Two IPSec Tunnels to Barracuda NG Firewalls in Azure and AWS

suchypg · December 15, 2014, 4:24pm

Hello everyone. This is my first post on this forum and I'm sure that it's not the last one.
I have one small problem that I would need your assistance with.

I'm trying to set up IPSec tunnel between three sites. The topology will look more or less like this : OFFICE (192.168.1.0/24) --> AZURE(10.0.0.0/24) --> AWS(172.31.0.0/16), with MikroTik router in the office and Barracuda NG Firewalls in Azure and AWS.
IPSec tunnel was created between the Office and Azure and Barracuda proprietary Tina tunnel was set up between Azure and AWS.
At the very moment I can ping : Office -> Azure and Azure -> AWS. I can't ping from Office to AWS, which is the main goal of this project.

I suspected that MikroTik router might have some problems with handling multiple remote subnets over one tunnel, so I've created another tunnel between Office and AWS, but I can't ping across it... All necessary Firewall/NAT rules have been specified and I can see that the tunnel itself is up and there are Installed SA's, but there is no traffic passing through.

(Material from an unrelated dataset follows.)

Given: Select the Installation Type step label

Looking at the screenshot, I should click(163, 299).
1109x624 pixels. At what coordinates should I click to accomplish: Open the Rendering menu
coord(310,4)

It's very strange for me that I can't add IPSec as an interface... I've noticed a lot of people complaining about it, it's very annoying. That would sort out the problem,cause in my opinion there has to be problem in the routing table.

IPSec Configuration
Policy
1 T ;;; Link To Azure Barracuda
group=Azure src-address=192.168.1.0/24 dst-address=10.0.0.0/24
protocol=all proposal=Barracuda (Azure) template=yes

2 T ;;; To AWS Main Route
group=AWS src-address=192.168.1.0/24 dst-address=172.31.0.0/16
protocol=all proposal=Barracuda (AWS) template=yes

Peers
1 ;;; Azure Barracuda
;;; Unsafe configuration, suggestion to use certificates
address=104.45.83.128/32 local-address=0.0.0.0 passive=no port=500
auth-method=pre-shared-key secret="xxxxxxxxxxxxxx"
generate-policy=port-strict policy-template-group=Azure
exchange-mode=aggressive send-initial-contact=yes nat-traversal=yes
proposal-check=obey hash-algorithm=md5 enc-algorithm=des
dh-group=modp1024 lifetime=8h lifebytes=0 dpd-interval=disable-dpd
dpd-maximum-failures=5

2 ;;; AWS Barracuda
;;; Unsafe configuration, suggestion to use certificates
address=54.173.188.169/32 local-address=0.0.0.0 passive=no port=500
auth-method=pre-shared-key secret="xxxxxxxxxxxxx"
generate-policy=port-strict policy-template-group=AWS
exchange-mode=aggressive send-initial-contact=yes nat-traversal=yes
proposal-check=obey hash-algorithm=md5 enc-algorithm=des
dh-group=modp1024 lifetime=8h lifebytes=0 dpd-interval=disable-dpd
dpd-maximum-failures=5

The rest of the config related to IPSec is quite standard, but I can provide it as well.

A small peak at the routing table

DST-ADDRESS PREF-SRC GATEWAY DISTANCE

0 A S 0.0.0.0/0 77.107.87.1 1
1 A S 10.0.0.0/24 WAN 1
2 ADC 77.107.87.0/26 77.107.87.15 WAN 0
3 A S 172.31.0.0/16 WAN 1
4 ADC 192.168.1.0/24 192.168.1.1 bridge-local 0

I would really appreciate your quick answer and suggestions.